What is being asked
Extract every line of the items below that contains the word "header", counting only matches with the same case.
────────────────────────────────────────
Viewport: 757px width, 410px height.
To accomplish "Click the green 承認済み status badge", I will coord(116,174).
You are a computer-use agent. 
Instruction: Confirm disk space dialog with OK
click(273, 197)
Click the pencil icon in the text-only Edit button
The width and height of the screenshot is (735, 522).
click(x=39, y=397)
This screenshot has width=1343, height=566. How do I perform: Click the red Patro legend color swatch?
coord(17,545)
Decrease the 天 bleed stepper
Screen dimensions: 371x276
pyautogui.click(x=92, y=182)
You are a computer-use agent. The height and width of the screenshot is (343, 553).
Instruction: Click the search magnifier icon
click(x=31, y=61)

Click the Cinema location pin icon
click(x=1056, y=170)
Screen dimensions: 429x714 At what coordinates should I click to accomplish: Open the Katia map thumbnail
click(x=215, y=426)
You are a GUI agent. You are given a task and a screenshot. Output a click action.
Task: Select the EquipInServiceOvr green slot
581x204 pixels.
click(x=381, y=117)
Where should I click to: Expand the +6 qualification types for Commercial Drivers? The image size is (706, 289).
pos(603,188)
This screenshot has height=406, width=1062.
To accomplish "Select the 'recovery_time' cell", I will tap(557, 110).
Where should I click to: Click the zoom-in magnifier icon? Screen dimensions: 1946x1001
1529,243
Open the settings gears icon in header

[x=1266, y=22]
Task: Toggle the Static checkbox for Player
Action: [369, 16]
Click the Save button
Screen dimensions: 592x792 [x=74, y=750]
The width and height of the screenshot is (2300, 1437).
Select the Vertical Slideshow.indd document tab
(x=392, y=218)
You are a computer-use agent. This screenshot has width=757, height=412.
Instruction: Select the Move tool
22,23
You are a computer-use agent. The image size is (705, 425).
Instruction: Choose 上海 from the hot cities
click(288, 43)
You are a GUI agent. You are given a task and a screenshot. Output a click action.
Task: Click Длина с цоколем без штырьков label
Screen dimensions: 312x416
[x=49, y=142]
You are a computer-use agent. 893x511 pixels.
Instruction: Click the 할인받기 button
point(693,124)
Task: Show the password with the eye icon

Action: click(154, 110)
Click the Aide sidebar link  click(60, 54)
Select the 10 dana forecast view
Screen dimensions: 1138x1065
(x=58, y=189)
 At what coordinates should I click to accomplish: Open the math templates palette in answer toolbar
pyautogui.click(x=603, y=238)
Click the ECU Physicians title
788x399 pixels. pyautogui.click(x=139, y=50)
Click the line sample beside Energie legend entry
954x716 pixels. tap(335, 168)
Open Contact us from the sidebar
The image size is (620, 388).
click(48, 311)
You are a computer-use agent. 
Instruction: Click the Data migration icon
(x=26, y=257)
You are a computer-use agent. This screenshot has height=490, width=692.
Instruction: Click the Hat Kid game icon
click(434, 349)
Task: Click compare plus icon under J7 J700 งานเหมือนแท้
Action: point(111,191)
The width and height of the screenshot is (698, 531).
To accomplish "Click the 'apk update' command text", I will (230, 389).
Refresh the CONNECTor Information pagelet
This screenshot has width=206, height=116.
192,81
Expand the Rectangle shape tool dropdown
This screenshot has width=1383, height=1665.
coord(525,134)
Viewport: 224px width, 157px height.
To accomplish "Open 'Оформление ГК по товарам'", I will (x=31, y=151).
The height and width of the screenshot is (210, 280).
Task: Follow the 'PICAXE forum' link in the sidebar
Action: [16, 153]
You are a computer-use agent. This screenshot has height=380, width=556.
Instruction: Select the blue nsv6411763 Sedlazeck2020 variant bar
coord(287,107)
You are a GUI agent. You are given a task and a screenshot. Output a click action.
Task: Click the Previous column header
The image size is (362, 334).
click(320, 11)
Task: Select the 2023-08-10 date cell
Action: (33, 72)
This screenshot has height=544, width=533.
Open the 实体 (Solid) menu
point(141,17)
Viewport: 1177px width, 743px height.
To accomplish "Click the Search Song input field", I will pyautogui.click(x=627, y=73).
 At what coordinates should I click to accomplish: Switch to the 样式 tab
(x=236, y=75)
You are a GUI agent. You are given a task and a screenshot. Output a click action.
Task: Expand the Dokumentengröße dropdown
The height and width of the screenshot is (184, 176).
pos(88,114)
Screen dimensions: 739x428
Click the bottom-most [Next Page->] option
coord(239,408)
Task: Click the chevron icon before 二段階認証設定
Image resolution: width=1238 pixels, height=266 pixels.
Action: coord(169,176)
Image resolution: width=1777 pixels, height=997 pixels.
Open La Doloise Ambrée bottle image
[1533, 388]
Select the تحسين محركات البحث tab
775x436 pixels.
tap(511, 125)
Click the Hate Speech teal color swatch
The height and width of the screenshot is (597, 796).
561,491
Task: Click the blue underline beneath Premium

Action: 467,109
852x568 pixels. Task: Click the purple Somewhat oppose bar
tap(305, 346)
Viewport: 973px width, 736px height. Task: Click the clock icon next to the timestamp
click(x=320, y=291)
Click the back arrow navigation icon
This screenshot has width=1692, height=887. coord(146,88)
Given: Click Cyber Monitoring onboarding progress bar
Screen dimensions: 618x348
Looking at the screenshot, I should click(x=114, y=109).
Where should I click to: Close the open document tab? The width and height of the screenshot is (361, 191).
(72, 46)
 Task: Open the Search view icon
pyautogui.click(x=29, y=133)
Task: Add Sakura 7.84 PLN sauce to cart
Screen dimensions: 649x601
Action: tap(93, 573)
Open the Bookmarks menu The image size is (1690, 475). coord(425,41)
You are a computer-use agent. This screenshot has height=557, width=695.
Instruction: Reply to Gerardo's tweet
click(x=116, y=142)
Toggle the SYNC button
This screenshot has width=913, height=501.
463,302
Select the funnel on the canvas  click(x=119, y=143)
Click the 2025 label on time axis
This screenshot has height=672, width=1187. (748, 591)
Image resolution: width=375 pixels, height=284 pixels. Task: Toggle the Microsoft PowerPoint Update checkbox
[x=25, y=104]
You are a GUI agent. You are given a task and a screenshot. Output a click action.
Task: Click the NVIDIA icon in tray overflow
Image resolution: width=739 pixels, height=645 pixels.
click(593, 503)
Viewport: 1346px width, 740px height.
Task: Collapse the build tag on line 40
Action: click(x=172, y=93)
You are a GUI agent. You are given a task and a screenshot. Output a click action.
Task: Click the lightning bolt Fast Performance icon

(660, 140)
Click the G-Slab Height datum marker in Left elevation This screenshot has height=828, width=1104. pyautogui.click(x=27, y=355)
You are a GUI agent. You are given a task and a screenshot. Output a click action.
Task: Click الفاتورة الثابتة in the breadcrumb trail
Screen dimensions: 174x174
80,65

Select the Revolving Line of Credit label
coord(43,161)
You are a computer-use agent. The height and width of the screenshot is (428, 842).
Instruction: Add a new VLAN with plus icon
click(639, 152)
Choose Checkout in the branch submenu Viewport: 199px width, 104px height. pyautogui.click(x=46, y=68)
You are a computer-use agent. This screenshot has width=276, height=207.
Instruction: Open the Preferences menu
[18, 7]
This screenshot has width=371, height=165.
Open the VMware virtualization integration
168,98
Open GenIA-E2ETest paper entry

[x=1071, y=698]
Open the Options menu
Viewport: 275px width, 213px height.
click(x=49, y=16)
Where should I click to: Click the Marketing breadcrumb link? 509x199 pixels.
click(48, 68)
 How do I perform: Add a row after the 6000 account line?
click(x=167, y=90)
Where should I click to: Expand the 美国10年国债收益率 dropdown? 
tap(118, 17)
────────────────────────────────────────
Answer for this exercise
Open the settings gears icon in header
Task: Click the Previous column header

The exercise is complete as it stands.